> [Task to carry out]:
Find every line in the listing below that includes the word "computer", then give only how many there are.

> [Source data]:
--------------------------------------------------
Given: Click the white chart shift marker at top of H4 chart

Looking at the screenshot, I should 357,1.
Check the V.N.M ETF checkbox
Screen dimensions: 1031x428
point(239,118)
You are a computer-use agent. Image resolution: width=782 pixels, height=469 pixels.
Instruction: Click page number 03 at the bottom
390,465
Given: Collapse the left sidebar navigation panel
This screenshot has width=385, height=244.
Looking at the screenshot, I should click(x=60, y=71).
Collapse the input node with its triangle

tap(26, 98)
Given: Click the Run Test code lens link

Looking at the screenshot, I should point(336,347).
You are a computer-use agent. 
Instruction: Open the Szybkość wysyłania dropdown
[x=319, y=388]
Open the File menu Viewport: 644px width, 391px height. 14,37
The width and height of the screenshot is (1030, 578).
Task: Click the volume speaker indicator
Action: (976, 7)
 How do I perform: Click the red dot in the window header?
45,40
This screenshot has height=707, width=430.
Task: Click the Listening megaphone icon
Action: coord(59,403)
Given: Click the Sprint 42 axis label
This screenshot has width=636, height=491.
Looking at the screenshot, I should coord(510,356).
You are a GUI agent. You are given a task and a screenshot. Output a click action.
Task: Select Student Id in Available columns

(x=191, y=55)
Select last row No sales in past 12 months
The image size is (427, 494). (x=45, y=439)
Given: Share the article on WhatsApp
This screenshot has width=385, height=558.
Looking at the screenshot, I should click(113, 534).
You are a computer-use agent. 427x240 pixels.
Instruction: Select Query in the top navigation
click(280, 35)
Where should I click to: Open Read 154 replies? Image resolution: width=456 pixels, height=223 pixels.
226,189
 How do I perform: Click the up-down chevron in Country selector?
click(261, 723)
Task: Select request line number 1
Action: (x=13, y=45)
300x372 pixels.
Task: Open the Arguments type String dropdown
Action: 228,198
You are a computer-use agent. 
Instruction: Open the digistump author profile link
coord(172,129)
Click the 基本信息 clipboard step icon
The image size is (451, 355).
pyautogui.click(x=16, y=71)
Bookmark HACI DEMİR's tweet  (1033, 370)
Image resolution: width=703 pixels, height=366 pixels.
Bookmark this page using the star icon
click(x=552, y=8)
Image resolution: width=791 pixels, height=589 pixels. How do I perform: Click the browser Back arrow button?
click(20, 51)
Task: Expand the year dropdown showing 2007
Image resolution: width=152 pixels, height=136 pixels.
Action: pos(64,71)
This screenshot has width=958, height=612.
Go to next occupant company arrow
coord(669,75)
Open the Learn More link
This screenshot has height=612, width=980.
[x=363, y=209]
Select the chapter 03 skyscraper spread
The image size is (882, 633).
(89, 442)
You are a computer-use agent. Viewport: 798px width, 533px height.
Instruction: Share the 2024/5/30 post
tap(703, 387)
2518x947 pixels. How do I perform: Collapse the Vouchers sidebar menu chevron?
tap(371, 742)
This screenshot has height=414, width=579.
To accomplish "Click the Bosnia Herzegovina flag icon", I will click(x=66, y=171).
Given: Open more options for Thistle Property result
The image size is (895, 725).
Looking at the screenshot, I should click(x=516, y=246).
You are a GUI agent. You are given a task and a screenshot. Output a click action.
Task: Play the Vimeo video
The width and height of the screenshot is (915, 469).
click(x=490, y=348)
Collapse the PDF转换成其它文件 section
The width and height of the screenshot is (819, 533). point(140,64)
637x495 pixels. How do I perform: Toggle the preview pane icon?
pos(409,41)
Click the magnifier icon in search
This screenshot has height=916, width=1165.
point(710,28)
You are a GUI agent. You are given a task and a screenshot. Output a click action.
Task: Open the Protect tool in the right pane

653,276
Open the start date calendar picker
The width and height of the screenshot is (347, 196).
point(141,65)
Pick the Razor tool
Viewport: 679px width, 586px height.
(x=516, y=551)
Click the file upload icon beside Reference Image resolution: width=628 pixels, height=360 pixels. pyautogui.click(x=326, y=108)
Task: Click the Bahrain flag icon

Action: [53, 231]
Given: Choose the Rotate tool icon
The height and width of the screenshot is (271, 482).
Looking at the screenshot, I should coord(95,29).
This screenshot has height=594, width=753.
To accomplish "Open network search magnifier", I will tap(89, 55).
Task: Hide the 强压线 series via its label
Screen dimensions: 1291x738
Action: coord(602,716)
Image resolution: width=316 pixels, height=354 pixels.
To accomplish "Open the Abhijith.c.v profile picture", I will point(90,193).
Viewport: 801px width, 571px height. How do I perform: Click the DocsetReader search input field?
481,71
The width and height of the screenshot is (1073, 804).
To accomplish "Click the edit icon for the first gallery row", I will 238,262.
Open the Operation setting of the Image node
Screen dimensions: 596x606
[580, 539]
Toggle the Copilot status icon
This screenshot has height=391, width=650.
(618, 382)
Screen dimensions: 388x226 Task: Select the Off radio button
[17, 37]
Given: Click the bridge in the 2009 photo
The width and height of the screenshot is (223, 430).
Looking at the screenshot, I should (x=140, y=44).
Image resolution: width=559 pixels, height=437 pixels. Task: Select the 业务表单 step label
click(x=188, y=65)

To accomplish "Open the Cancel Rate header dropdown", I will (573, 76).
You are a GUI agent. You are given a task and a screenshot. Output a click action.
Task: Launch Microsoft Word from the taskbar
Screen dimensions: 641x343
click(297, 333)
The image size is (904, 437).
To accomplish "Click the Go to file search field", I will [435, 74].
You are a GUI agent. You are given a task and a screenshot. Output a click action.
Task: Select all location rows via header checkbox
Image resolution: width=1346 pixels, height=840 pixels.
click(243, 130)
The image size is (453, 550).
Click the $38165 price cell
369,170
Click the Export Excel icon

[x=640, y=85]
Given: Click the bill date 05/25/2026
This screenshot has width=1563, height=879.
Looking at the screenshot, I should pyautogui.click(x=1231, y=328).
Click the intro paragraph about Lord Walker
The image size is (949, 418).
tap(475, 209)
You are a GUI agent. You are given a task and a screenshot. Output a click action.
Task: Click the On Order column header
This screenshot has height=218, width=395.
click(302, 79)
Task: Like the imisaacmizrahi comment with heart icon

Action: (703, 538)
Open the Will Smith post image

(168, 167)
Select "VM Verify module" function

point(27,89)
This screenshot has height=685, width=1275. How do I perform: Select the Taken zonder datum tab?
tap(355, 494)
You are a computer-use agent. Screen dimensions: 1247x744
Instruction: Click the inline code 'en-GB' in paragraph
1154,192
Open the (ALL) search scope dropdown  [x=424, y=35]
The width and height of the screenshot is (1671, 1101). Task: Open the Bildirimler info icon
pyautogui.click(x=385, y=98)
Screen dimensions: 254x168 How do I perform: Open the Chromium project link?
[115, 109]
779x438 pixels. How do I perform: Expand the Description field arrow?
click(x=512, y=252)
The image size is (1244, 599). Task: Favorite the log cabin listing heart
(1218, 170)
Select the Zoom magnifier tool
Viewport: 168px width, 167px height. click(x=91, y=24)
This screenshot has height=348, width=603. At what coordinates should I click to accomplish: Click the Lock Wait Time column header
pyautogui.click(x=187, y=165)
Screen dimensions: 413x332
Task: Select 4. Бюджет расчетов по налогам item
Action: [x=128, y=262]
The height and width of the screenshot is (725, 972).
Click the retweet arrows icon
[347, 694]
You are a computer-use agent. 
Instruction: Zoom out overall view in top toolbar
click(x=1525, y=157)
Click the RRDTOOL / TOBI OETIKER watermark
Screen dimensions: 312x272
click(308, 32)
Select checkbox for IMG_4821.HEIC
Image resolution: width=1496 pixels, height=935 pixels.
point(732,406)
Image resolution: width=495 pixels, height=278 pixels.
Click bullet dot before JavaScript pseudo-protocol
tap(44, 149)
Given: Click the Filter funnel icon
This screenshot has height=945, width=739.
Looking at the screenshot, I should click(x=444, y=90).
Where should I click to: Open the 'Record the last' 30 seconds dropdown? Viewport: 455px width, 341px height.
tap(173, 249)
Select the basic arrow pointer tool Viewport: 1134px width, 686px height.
--------------------------------------------------
> [Reply]:
7